Sunday, July 19, 2009

LTE user plane

Questions. More questions!

This time focus in on LTE user plane and SGW load balancing. Picture this. eNB, MME and SGW. Control plane between MME and SGW, User plane between eNB and SGW controlled by MME. Perfect.

SGW : How many interfaces does an SGW have. When I read about ALU bringing in LTE device (ALU 7750) I went and checked out their website. Read here. A SGW is going to be a blade which will sit in a 7750 router. So is the case with Cisco. When I say a blade, how many interfaces will that blade have? Next how many blades can sit in a device? And how will the blades be controlled? Each blade will have its own software to control?

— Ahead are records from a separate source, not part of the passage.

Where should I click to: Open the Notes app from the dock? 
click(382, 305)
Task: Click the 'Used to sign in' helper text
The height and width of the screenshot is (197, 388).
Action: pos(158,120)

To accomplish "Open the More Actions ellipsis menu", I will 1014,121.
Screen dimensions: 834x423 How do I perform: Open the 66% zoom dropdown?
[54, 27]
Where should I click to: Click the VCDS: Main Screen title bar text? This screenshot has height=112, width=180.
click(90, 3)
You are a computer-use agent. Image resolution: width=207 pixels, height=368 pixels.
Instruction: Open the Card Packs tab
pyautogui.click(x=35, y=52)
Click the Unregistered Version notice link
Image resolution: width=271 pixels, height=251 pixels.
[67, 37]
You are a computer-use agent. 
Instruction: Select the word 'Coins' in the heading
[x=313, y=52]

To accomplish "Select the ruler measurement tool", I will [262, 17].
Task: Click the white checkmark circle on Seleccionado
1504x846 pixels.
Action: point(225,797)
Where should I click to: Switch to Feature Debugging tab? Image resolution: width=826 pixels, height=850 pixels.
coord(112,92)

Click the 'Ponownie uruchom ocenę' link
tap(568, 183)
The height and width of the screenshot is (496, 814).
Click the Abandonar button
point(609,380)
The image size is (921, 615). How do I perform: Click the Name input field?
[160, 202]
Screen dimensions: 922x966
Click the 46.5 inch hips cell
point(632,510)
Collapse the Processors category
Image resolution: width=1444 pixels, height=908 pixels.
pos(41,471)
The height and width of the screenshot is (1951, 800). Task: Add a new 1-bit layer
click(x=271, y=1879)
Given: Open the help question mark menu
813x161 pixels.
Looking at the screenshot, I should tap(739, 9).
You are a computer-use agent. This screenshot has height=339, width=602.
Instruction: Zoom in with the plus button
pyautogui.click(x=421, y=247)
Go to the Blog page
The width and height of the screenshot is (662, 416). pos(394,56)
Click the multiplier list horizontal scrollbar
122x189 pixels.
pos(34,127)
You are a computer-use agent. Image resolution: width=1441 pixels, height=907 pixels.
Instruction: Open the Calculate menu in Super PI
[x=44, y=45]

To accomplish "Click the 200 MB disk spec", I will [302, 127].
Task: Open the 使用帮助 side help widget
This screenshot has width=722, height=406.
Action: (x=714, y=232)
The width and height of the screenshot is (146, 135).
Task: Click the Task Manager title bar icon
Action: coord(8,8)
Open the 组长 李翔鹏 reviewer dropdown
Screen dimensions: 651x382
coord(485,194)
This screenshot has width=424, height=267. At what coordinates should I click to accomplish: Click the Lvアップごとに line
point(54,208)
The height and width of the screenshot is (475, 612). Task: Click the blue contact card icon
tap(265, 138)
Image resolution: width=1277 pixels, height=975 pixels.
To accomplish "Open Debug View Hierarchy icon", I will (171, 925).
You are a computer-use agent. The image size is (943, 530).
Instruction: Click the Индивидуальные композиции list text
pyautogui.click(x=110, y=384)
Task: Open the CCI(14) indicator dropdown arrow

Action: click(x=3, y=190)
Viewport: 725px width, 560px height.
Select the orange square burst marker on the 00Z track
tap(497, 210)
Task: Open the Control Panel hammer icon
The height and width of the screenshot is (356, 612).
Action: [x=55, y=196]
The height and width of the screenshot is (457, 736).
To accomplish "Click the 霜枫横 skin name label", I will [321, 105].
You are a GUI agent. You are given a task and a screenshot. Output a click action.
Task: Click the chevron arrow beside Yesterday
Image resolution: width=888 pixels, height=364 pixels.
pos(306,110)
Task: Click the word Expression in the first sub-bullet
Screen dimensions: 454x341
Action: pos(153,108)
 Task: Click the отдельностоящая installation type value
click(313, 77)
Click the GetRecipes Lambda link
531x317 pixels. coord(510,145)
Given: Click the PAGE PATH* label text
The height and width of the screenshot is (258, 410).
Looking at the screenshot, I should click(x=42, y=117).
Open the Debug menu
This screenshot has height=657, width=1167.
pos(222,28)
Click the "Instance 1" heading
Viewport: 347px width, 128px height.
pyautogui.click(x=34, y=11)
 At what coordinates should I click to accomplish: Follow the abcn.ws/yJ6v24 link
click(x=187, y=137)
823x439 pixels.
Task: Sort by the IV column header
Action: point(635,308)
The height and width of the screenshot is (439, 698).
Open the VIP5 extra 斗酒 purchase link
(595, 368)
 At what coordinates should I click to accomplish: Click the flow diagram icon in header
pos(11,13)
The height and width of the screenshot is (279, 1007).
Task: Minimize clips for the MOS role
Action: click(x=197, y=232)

More elaboration: MME sends out a create session request to SGW. It picks up the SGW from SGW selection function. So a create session request will be sent to a particular SGW. Particular SGW mean a "Particular IP". Now SGW may respond to request with a Create Session Response. Note that Create Session response has FTEID of SGW, where in SGW can send information about another blade of SGW that is another interface, if it exists. That way SGW can balance the load? Say if 7750 has 10 SGW blades, then how will this load balancing be done. One main interface and having several other interfaces? How are all these blades controlled? Because there has to be a TEID mapping.

User Plane: When we say user plane is segregated from control plane, what do we mean here. Is user plane traffic going to hit the same interface of SGW where control plane is established. If yes, how good is this implementation? Again same question, if there exists multiple blades how are they controlled?

Below find SGW with little boxes which are nothing but blades. Will the blades be controlled by master software running on SGW or will there be a software for each blade. Say if two blades have to communicate how will they do it?


user_plane.jpg

How it started: I am working a product which is supposed to test SGW. As there is no SGW available to test dev guys gave us a dummy implementation of SGW. Here both user plane and control plane traffic hit the same interface. I decided to write my own SGW. The problem is my SGW runs on a linux box and I wrote only control plane communication. After control data is supposed to flow. I noticed that data was hitting the same interface where control plane was established. Thats where my quest for separating the data and user plane began.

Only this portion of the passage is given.